Nesta lástima, os socialistas - para quem a estagnação e o atraso são fios condutores - passam incólumes, sem pena ou castigo. O resto é o salário inteiro que os funcionários públicos já perderam (uma evidência), as mentiras contadas e somadas aos pensionistas (outra evidência) e a manutenção dos esquemas e fraudes habituais (várias evidências), tudo protegido convenientemente pelo guarda-chuva do chefe. E se os escândalos se sucedem, as invenções não param. A realidade é ficção, a ficção é realidade, nada é o que parece, o que parece nunca é. Na venturosa pátria, o oásis inatingível, os saques e o salve-se quem puder são o desfecho de uma maneira de ser e de um modo de estar e de agir, identificados com os suspeitos de sempre. Quem diz ser possível fugir ao destino, nunca conheceu um país como este. O nosso povo é Sísifo acartando perpetuamente a pedra montanha acima, apenas para vê-la rolar ingloriamente montanha abaixo. Uma e outra vez, até ao fim dos tempos ou da agonia. Tudo para glória de uns e pela perdição dos restantes.
O duunvirato
Os próximos 12 meses na RAM prometem. Com eleições previstas para daqui a um ano, há um sistema de roldanas que começa a movimentar a engrenagem, como o verão em parte deixou transparecer. Vai a ritmo lento, mas o movimento é inexorável. Não é apenas o Governo e os partidos da coligação que o sustenta que têm de revelar o trabalho, as ideias e o cumprimento do programa eleitoral, uma responsabilidade superior. É também os restantes partidos, onde lugares, decisões, caminhos, carreiras e possibilidades estão em jogo. Nestes últimos, destaca-se naturalmente o PS, o maior partido da oposição, novamente prisioneiro de uma gestão em duunvirato, uma excentricidade nascida em 2018/2019 e reforçada agora em 2022.

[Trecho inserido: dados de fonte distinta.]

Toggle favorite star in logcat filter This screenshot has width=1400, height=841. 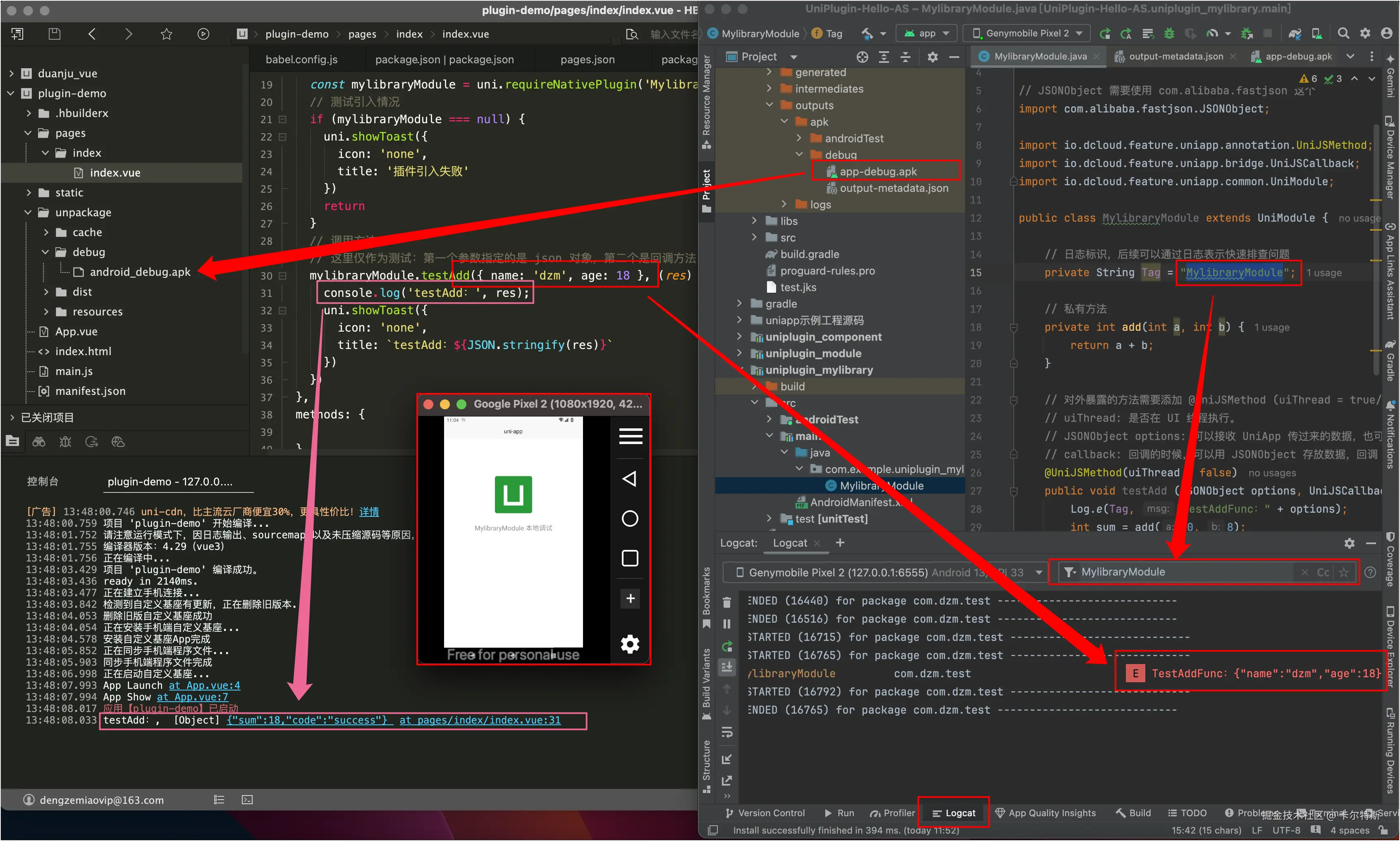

A nova dupla é constituída pelo novo chefe local e pelo velho chefe colocado nas comunidades. O primeiro tenta dar-se a conhecer e joga as fichas todas; o segundo paira no ar e aguarda para ver. O primeiro não reconhece o segundo, mas o segundo sabe quem não quer em primeiro. Nessa ideia, o chefe local vai tentar chegar ao topo por via das promessas e das soluções mágicas e de mirabolantes aumentos de despesa sem diminuição de receita, sem esquecer a servidão ao longínquo, que uns consideram virtude, mas que é defeito.
Já o chefe colocado nas comunidades vai trabalhar indo às festas dos emigrantes, prometendo aviões para todo o lado e, claro, inaugurando serviços digitais para colmatar os serviços físicos que não funcionam e cujo engodo é não funcionar. E não vai esquecer de falar de uma estratégia para as comunidades, que nunca sairá do papel, e de dinheiro, que toda a gente sabe que não há. No fim, a verdade dói de tão óbvia: ninguém pode ter melhor do que ele. O outro coze em lume brando.
Como pode evitar o primeiro a manipulação e a sombra do segundo? Boa pergunta. Mas a política está cheia de amigos da onça e de momentos em que portas fechadas acabam a dar para grandes janelas. De facto, o PS nacional é fértil em promover derrotados para carreiras políticas notáveis. Quanto mais inimaginável é a derrota, melhor parece ser o destino. E exemplos de recentes derrotados com estrondo não faltam: uns viraram ministros das finanças, outros acabaram secretários de estado. Se o novo líder local perceber a lição, perde com elegância e livra-se das chatices e dos histrionismos. Com jeito, e se até os cúmplices dos derrotados estão bem instalados, ainda leva os seus fiéis para lugares cheios de prebendas. Afinal, o pote de ouro não está aqui. Nunca esteve. O caminho é outro, mas é simples. A parte difícil é ter os amigos certos. De resto, não há como enganar.